Schiller: Ich glaube, dieses Jahr ist die G-League ein Konkurrent geworden, dadurch, dass es eben diese "two-way Guys" gibt. Es gibt 26 G-League-Teams, dann hast du 52 Spieler, die nicht am europäischen Markt sind, sondern hier in den "two-ways". Das ist eine Sache, die Europa auf alle Fälle geschwächt hat. Weil es einfach Spieler gibt, diese "Borderline-Spieler", die sagen, sie bleiben in den USA. Wie es in der Zukunft sein wird, wird man sehen. Keiner weiß, wie sich diese "two-way"-Sache entwickelt. Am Ende des Tages ist es trotzdem wenig Geld. Jeder von ihnen, der nicht nach Europa geht, hat Geld verloren. Du zahlst sozusagen Geld für den Traum, Spieler Nummer 17 eines NBA-Teams zu sein. Du kriegst ein wenig mehr Geld als die anderen Spieler in der G-League, aber es ist nicht viel Geld. Und überlege mal: Wenn du der 16. oder 17. Spieler einer NBA-Mannschaft bist, wann spielst du dann mal? Da muss ja schon viel passieren. Das ist keine Kritik am System - ich bin einfach gespannt, wie sich das entwickelt. Keiner weiß das momentan.

basketball.de: Sie sind nicht das einzige Mitglied des DBB-Teams von 2017, das in die G-League geht: Isaiah Hartenstein wird auch dort spielen, für die Vipers, das Farmteam der Rockets. Wie beurteilen Sie seinen Schritt, in die G-League zu gehen?

Schiller: Ich weiß es nicht, ich kann das echt nicht sagen. Er hat den Traum, in der NBA zu spielen. Die Rockets sagen, er solle in die G-League, und geben ihm die Aussicht, im nächsten Jahr oben zu spielen. Ich weiß nicht, wie wahr und realistisch das ist. Aber offensichtlich stuft Isaiah das so ein, als gäbe es eine gute Möglichkeit. Ich persönlich glaube, dass Isaiah eine sehr gute Chance hat. Er ist ein hochinteressanter Spieler.

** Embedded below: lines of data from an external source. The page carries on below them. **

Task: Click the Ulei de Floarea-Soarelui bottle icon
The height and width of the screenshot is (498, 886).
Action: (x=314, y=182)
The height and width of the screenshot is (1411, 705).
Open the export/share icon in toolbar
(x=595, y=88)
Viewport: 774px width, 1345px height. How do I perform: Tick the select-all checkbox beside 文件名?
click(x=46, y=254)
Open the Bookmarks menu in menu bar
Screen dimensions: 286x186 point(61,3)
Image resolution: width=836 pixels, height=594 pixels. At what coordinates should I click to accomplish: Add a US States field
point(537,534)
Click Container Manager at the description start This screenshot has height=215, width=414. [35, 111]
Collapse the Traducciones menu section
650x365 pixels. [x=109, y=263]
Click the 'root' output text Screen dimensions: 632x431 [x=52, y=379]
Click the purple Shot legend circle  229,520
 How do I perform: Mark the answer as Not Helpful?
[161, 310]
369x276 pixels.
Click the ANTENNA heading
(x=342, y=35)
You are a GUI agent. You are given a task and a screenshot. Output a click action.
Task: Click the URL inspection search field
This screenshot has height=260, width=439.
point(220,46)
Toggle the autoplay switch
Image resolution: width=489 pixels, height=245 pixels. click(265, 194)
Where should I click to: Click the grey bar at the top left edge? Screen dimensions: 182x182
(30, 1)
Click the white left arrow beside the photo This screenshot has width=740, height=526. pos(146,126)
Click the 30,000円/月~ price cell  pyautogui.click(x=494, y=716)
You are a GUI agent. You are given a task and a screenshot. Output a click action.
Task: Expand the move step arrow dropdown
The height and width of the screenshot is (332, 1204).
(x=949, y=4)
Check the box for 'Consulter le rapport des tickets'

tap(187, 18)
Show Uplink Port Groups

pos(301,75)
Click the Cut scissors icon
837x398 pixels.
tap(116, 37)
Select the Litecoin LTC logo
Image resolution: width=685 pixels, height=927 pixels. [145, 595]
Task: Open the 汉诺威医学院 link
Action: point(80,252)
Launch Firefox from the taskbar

basketball.de: Ein Assistant Coach der Jazz ist Igor Kokoskov. Als Nationaltrainer hat er Slowenien zum EM-Titel geführt. Nun musste er wegen der Nationalmannschaftsfenster als Nationaltrainer aufhören und ist nur noch in einer beratenden Rolle tätig. Welche Meinung haben Sie zu den Nationalmannschaftsfenstern?

Schiller (lacht): Da geht es auch wieder weiter. Ich bin richtig gespannt, wie das sein wird. Meine Meinung ist, dass sich Mannschaften qualifizieren werden, die sich vorher nicht qualifiziert haben. Die Regel führt dazu, dass es eine Schwächung der starken Nationen gibt und dass es eine riesige Chance für die kleinen Nationen ist, die geballt zusammenspielen, aber eben keine Euroleague-Spieler in ihren Reihen haben. Aber dadurch, dass sie A) keine schlechten Spieler haben und B) zusammen sind, haben sie einen kleinen Vorteil gegenüber der B-Nationalmannschaft von größeren Nationen. Wie werden jetzt im ersten Fenster Österreich-A gegen Deutschland-B oder -C haben. Das wird eine große Herausforderung. Ich glaube aber voll an unsere Jungs. Und Henrik wird vor allem auch einfach so viele Leute mobilisieren, wie nur möglich, weil Spieler für ihn spielen wollen. Dass wir eine gute Mannschaft aufs Parkett schicken, daran glaube ich ganz stark. Aber es gibt auch andere Gruppen. Es würde mich nicht wundern, wenn dort einige größere Nationen ins Straucheln kommen.

basketball.de: Ich hatte Jeff Van Gundy erwähnt, der die USA bei den Qualifikationsspielen trainieren und sich bei den G-League-Spielern bedienen wird. Heißt das, dass die G-League auch Pause macht?

Schiller: Nein, wir machen keine Pause. Die Spieler werden abgegeben. Wenn einer unserer Spieler berufen wird, dann spielt er für Team USA, und wir spielen ohne ihn weiter.

basketball.de: Das heißt auch, dass Sie nicht weiter als Assistant Coach für das DBB-Team zur Verfügung stehen.

Schiller: Ja, genau.

basketball.de: In der BBL kann man sich vor der Saison Ziele setzen. Als G-League-Coach stelle ich mir das schwieriger vor. Haben Sie sich bestimmte Ziele gesetzt?

Schiller: Ja, drei Ziele. Erstens: eine Kultur schaffen, die den Jazz gleicht. Wir wollen verteidigen, den Ball bewegen und uns als Mannschaft gut präsentieren. Zweitens: Wir wollen Spielern helfen, sich zu entwickeln. Drittens: Wenn wir diese beiden Sachen gut machen, glauben wir auch, ein paar Spiele zu gewinnen. Das sind vielleicht etwas lose Ziele, aber die haben wir uns gesetzt.

basketball.de: Und für Sie persönlich im ersten Jahr als Head Coach?

Schiller: So lose es klingt, ich will einfach besser werden in dem, was ich mache. Das ist mein erstes Jahr als Head Coach, das wird eine ganze neue Erfahrung. Ich bin selbst gespannt. Ich will einfach an meiner Fähigkeit feilen.